Gli Stati Uniti investono nell’educazione all’intelligenza artificiale per i giovani americani.
Mentre in Italia (e non solo) si continuano a confermare i polverosi programmi didattici, con un ordine esecutivo di ampia portata, la Casa Bianca ha ufficialmente avviato una nuova fase nell’integrazione dell’intelligenza artificiale (IA) nel sistema educativo statunitense. L’obiettivo dichiarato è ambizioso: formare una nuova generazione di cittadini e professionisti in grado di comprendere, utilizzare e sviluppare tecnologie basate sull’IA, garantendo così al Paese un ruolo di primo piano nella corsa globale all’innovazione.
Il presidente degli Stati Uniti, attraverso questo provvedimento, ha sottolineato, di fatto, l’urgenza di preparare fin dalla scuola dell’obbligo gli studenti alle sfide di un mondo sempre più dominato dalla tecnologia. Secondo quanto espresso nell’ordine, l’apprendimento precoce dei concetti fondamentali dell’IA non solo contribuisce a demistificare una tecnologia percepita spesso come complessa e inaccessibile, ma stimola anche la creatività, il pensiero critico e l’interesse verso le discipline scientifiche e tecnologiche.
Al centro della strategia c’è anche il ruolo chiave degli insegnanti, che verranno supportati attraverso programmi di formazione professionale mirati, pensati per fornire loro le competenze necessarie sia per insegnare l’IA sia per utilizzare strumenti intelligenti in aula. Il governo promuoverà partenariati pubblico-privati con aziende del settore, università e organizzazioni non profit, con l’obiettivo di creare risorse didattiche accessibili e aggiornate.
In questa cornice prende forma anche la Task Force per l’Educazione all’Intelligenza Artificiale, un organismo coordinato dall’Ufficio per la Scienza e la Tecnologia della Casa Bianca, che riunirà rappresentanti di numerosi dipartimenti federali, dalla Difesa all’Agricoltura, fino al Lavoro e all’Istruzione. Questo gruppo avrà il compito di coordinare gli sforzi a livello federale e dare attuazione concreta alla visione delineata dal presidente.

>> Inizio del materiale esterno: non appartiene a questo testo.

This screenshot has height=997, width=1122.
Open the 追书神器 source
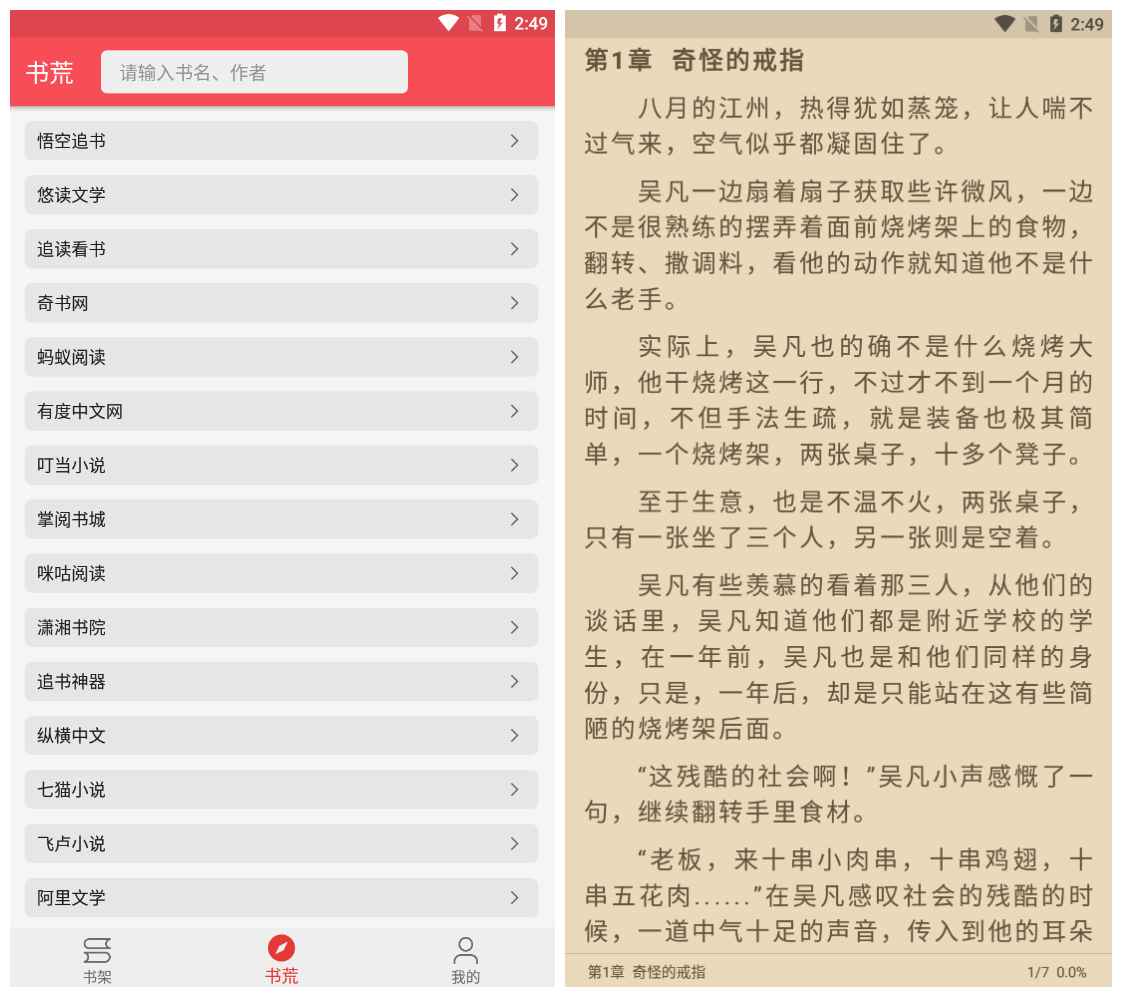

A supporto dell’intera iniziativa è prevista anche l’istituzione di un concorso nazionale, il Presidential Artificial Intelligence Challenge, che metterà in risalto i risultati ottenuti da studenti e insegnanti in tutto il Paese. Il concorso sarà articolato per fasce d’età e aree geografiche, con l’intento di promuovere una partecipazione ampia e variegata, e stimolare la cooperazione tra scuole, imprese e istituzioni pubbliche.
Non solo attività didattica: il piano prevede azioni specifiche anche per l’apprendimento lungo tutto l’arco della vita. Verranno potenziati i programmi di apprendistato e i percorsi formativi per adulti, con un occhio particolare alle competenze necessarie nei mestieri del futuro. Il Dipartimento del Lavoro avrà un ruolo determinante nell’espansione delle certificazioni professionali in ambito IA, incoraggiando la creazione di programmi specifici che possano essere adottati su scala nazionale.
Infine, tutte le agenzie federali che gestiscono fondi destinati alla formazione saranno invitate a considerare l’IA come una priorità strategica nei programmi di borse di studio e di finanziamento alla ricerca.